→ **Records for the exercise**:

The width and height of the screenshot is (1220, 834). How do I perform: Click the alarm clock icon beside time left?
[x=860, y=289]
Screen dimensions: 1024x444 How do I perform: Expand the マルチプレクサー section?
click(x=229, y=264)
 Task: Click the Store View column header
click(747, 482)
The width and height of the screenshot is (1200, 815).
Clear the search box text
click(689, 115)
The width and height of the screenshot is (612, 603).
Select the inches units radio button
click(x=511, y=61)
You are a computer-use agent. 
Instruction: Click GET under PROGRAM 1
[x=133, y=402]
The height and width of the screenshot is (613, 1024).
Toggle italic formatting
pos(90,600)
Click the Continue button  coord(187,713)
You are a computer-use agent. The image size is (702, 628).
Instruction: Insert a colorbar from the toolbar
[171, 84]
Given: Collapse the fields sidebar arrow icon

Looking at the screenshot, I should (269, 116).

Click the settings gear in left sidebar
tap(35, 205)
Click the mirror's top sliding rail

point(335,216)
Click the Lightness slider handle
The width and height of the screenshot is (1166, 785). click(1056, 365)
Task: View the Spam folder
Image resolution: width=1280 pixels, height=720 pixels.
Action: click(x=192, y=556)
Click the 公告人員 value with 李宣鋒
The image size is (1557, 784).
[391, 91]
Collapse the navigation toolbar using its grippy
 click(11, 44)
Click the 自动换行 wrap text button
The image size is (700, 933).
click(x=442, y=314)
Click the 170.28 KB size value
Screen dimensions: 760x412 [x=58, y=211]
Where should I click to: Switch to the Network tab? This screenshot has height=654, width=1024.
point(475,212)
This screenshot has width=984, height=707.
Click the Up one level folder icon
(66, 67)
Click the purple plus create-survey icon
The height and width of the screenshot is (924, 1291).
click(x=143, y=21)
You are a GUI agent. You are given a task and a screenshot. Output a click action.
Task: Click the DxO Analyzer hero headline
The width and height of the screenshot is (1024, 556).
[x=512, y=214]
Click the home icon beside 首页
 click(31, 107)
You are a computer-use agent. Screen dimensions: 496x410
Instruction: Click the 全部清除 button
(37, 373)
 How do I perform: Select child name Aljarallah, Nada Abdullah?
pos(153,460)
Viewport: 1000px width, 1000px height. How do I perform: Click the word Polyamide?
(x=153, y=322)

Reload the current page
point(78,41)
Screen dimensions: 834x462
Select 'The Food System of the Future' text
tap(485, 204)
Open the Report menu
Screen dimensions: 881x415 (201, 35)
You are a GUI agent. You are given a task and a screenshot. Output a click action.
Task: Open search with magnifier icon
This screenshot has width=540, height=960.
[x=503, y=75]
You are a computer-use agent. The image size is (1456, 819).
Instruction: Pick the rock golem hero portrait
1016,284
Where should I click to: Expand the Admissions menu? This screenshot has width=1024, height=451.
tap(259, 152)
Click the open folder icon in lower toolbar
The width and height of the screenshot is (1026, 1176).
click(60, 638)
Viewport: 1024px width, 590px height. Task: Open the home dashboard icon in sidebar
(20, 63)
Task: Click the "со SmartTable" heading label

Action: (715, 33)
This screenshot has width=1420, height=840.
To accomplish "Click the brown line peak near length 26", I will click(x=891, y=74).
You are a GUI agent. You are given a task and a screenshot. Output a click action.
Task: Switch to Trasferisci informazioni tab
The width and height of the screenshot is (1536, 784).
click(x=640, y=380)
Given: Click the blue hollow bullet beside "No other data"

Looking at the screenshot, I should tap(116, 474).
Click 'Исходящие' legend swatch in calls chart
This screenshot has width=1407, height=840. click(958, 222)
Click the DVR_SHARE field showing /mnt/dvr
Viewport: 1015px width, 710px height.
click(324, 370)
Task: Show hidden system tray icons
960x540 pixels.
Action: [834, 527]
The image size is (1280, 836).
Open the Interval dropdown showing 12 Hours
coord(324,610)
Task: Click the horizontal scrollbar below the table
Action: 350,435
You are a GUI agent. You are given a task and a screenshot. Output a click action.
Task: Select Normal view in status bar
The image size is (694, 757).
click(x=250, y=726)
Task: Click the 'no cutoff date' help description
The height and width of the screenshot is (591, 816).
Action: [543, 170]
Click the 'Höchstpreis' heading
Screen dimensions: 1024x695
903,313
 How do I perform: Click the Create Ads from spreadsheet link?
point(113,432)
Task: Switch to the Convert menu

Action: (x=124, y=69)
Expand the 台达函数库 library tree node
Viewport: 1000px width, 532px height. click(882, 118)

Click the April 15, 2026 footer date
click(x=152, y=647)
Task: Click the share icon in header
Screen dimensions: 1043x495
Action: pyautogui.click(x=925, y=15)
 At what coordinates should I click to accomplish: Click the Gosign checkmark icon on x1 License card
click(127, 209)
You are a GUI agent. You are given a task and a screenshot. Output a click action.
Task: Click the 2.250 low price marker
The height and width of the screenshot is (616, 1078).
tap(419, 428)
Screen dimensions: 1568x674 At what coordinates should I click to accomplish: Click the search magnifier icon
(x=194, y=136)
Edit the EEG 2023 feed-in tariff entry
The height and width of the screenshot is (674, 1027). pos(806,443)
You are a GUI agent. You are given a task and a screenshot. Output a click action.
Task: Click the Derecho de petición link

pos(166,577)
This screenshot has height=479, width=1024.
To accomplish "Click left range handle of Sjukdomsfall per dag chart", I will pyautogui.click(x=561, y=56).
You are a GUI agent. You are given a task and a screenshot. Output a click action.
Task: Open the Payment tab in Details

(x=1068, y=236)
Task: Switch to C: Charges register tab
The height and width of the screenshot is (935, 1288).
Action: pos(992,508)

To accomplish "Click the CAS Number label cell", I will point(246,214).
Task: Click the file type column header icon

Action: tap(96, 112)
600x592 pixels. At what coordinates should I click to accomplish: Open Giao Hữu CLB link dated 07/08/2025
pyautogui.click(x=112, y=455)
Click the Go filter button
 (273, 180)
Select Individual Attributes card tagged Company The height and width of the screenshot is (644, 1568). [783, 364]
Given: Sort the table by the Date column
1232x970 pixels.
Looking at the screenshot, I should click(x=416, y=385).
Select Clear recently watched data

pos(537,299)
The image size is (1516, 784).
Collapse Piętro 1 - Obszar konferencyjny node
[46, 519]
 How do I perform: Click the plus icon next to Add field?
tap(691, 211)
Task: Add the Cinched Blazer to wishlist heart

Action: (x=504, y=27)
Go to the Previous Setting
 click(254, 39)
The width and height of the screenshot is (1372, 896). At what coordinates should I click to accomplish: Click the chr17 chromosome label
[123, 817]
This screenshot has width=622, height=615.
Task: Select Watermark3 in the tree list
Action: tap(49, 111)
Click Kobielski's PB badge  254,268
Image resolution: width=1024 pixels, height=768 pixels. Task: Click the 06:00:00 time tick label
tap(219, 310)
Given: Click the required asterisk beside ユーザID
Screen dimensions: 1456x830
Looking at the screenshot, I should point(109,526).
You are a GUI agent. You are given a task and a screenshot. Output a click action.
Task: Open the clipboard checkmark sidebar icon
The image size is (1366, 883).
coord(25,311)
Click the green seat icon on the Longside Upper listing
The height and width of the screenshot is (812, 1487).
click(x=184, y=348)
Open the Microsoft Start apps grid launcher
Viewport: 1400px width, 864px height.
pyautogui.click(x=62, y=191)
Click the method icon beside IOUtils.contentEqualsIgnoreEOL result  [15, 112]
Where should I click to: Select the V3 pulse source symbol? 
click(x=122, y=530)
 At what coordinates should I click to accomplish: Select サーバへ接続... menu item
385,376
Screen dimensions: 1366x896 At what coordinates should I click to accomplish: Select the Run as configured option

→ **Problem**: Every line in the records above that contains the word "computer" should be copied out.

→ **Result of this task**:
You are a computer-use agent. 
You are a computer-use agent. The image size is (702, 628).
You are a computer-use agent. Screen dimensions: 496x410
You are a computer-use agent. The image size is (1456, 819).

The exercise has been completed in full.